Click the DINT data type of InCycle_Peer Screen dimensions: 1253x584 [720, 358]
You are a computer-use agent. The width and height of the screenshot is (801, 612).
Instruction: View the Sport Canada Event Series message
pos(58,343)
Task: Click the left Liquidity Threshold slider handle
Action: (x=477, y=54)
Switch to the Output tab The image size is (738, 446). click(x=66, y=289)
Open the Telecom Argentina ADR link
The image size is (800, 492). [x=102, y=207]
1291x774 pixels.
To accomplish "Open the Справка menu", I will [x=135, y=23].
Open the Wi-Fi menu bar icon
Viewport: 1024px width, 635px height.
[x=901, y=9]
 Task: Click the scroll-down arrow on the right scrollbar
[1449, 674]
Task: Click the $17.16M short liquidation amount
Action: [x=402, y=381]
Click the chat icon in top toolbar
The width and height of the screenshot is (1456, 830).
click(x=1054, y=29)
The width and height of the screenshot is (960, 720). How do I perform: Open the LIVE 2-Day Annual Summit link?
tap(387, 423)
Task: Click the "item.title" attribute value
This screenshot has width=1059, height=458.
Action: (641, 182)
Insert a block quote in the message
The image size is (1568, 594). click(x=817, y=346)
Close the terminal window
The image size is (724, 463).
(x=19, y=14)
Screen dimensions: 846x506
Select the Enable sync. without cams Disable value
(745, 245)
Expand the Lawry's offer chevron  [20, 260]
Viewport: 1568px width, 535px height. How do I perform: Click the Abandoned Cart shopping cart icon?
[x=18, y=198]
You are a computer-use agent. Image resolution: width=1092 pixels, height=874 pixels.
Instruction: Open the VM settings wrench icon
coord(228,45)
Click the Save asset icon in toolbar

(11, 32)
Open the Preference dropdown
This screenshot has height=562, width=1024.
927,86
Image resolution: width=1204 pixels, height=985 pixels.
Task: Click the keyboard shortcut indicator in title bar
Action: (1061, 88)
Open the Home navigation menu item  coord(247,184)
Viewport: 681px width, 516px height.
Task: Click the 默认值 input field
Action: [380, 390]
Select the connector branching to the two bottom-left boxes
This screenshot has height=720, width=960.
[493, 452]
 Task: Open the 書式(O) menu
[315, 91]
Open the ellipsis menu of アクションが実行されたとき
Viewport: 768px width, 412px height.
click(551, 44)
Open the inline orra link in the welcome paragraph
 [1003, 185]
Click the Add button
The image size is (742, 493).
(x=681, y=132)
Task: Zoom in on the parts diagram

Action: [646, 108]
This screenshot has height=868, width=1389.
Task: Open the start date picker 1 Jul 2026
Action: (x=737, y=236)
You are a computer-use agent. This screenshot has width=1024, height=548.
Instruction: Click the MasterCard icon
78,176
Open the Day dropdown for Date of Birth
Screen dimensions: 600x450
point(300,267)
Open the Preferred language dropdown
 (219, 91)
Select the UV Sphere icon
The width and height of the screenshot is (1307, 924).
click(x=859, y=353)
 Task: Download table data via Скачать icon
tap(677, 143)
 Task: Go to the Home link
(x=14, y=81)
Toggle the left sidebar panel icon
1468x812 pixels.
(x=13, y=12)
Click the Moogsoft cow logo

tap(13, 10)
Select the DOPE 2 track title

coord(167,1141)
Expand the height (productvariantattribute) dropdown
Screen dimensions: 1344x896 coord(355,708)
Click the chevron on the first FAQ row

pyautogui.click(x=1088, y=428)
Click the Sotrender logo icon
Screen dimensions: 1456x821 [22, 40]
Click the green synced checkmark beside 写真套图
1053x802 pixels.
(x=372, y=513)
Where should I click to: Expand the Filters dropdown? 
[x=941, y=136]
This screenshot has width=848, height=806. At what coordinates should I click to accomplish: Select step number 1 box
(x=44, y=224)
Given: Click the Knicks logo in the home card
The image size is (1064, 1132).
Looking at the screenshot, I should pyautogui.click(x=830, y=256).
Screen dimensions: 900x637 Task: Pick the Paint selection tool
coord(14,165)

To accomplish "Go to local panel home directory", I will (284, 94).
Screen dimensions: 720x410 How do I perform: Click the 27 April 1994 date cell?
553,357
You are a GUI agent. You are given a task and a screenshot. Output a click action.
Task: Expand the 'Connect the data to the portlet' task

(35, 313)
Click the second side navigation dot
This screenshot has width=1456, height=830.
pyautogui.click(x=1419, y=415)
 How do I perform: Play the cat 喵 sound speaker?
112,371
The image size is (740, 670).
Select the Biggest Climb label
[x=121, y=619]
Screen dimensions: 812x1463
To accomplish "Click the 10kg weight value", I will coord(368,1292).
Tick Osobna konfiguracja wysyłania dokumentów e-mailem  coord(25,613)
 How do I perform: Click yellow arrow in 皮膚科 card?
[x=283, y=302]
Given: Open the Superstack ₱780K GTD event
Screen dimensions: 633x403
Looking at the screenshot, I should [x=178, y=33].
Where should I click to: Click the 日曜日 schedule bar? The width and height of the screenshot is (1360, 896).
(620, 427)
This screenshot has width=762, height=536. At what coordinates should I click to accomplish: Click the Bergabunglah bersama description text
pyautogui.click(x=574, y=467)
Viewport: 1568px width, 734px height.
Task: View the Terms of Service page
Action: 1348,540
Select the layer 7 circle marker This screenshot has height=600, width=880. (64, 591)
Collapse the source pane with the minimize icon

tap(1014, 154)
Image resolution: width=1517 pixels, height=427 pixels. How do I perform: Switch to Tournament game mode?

DESCRIPTION OF THE TASK: Would you write out the data exactly as it reads?

RESPONSE TO THE TASK:
Click the DINT data type of InCycle_Peer Screen dimensions: 1253x584 [720, 358]
You are a computer-use agent. The width and height of the screenshot is (801, 612).
Instruction: View the Sport Canada Event Series message
pos(58,343)
Task: Click the left Liquidity Threshold slider handle
Action: (x=477, y=54)
Switch to the Output tab The image size is (738, 446). click(x=66, y=289)
Open the Telecom Argentina ADR link
The image size is (800, 492). [x=102, y=207]
1291x774 pixels.
To accomplish "Open the Справка menu", I will [x=135, y=23].
Open the Wi-Fi menu bar icon
Viewport: 1024px width, 635px height.
[x=901, y=9]
 Task: Click the scroll-down arrow on the right scrollbar
[1449, 674]
Task: Click the $17.16M short liquidation amount
Action: [x=402, y=381]
Click the chat icon in top toolbar
The width and height of the screenshot is (1456, 830).
click(x=1054, y=29)
The width and height of the screenshot is (960, 720). How do I perform: Open the LIVE 2-Day Annual Summit link?
tap(387, 423)
Task: Click the "item.title" attribute value
This screenshot has width=1059, height=458.
Action: (641, 182)
Insert a block quote in the message
The image size is (1568, 594). click(x=817, y=346)
Close the terminal window
The image size is (724, 463).
(x=19, y=14)
Screen dimensions: 846x506
Select the Enable sync. without cams Disable value
(745, 245)
Expand the Lawry's offer chevron  [20, 260]
Viewport: 1568px width, 535px height. How do I perform: Click the Abandoned Cart shopping cart icon?
[x=18, y=198]
You are a computer-use agent. Image resolution: width=1092 pixels, height=874 pixels.
Instruction: Open the VM settings wrench icon
coord(228,45)
Click the Save asset icon in toolbar

(11, 32)
Open the Preference dropdown
This screenshot has height=562, width=1024.
927,86
Image resolution: width=1204 pixels, height=985 pixels.
Task: Click the keyboard shortcut indicator in title bar
Action: (1061, 88)
Open the Home navigation menu item  coord(247,184)
Viewport: 681px width, 516px height.
Task: Click the 默认值 input field
Action: [380, 390]
Select the connector branching to the two bottom-left boxes
This screenshot has height=720, width=960.
[493, 452]
 Task: Open the 書式(O) menu
[315, 91]
Open the ellipsis menu of アクションが実行されたとき
Viewport: 768px width, 412px height.
click(551, 44)
Open the inline orra link in the welcome paragraph
 [1003, 185]
Click the Add button
The image size is (742, 493).
(x=681, y=132)
Task: Zoom in on the parts diagram

Action: [646, 108]
This screenshot has height=868, width=1389.
Task: Open the start date picker 1 Jul 2026
Action: (x=737, y=236)
You are a computer-use agent. This screenshot has width=1024, height=548.
Instruction: Click the MasterCard icon
78,176
Open the Day dropdown for Date of Birth
Screen dimensions: 600x450
point(300,267)
Open the Preferred language dropdown
 (219, 91)
Select the UV Sphere icon
The width and height of the screenshot is (1307, 924).
click(x=859, y=353)
 Task: Download table data via Скачать icon
tap(677, 143)
 Task: Go to the Home link
(x=14, y=81)
Toggle the left sidebar panel icon
1468x812 pixels.
(x=13, y=12)
Click the Moogsoft cow logo

tap(13, 10)
Select the DOPE 2 track title

coord(167,1141)
Expand the height (productvariantattribute) dropdown
Screen dimensions: 1344x896 coord(355,708)
Click the chevron on the first FAQ row

pyautogui.click(x=1088, y=428)
Click the Sotrender logo icon
Screen dimensions: 1456x821 [22, 40]
Click the green synced checkmark beside 写真套图
1053x802 pixels.
(x=372, y=513)
Where should I click to: Expand the Filters dropdown? 
[x=941, y=136]
This screenshot has width=848, height=806. At what coordinates should I click to accomplish: Select step number 1 box
(x=44, y=224)
Given: Click the Knicks logo in the home card
The image size is (1064, 1132).
Looking at the screenshot, I should pyautogui.click(x=830, y=256).
Screen dimensions: 900x637 Task: Pick the Paint selection tool
coord(14,165)

To accomplish "Go to local panel home directory", I will (284, 94).
Screen dimensions: 720x410 How do I perform: Click the 27 April 1994 date cell?
553,357
You are a GUI agent. You are given a task and a screenshot. Output a click action.
Task: Expand the 'Connect the data to the portlet' task

(35, 313)
Click the second side navigation dot
This screenshot has width=1456, height=830.
pyautogui.click(x=1419, y=415)
 How do I perform: Play the cat 喵 sound speaker?
112,371
The image size is (740, 670).
Select the Biggest Climb label
[x=121, y=619]
Screen dimensions: 812x1463
To accomplish "Click the 10kg weight value", I will coord(368,1292).
Tick Osobna konfiguracja wysyłania dokumentów e-mailem  coord(25,613)
 How do I perform: Click yellow arrow in 皮膚科 card?
[x=283, y=302]
Given: Open the Superstack ₱780K GTD event
Screen dimensions: 633x403
Looking at the screenshot, I should [x=178, y=33].
Where should I click to: Click the 日曜日 schedule bar? The width and height of the screenshot is (1360, 896).
(620, 427)
This screenshot has width=762, height=536. At what coordinates should I click to accomplish: Click the Bergabunglah bersama description text
pyautogui.click(x=574, y=467)
Viewport: 1568px width, 734px height.
Task: View the Terms of Service page
Action: 1348,540
Select the layer 7 circle marker This screenshot has height=600, width=880. (64, 591)
Collapse the source pane with the minimize icon

tap(1014, 154)
Image resolution: width=1517 pixels, height=427 pixels. How do I perform: Switch to Tournament game mode?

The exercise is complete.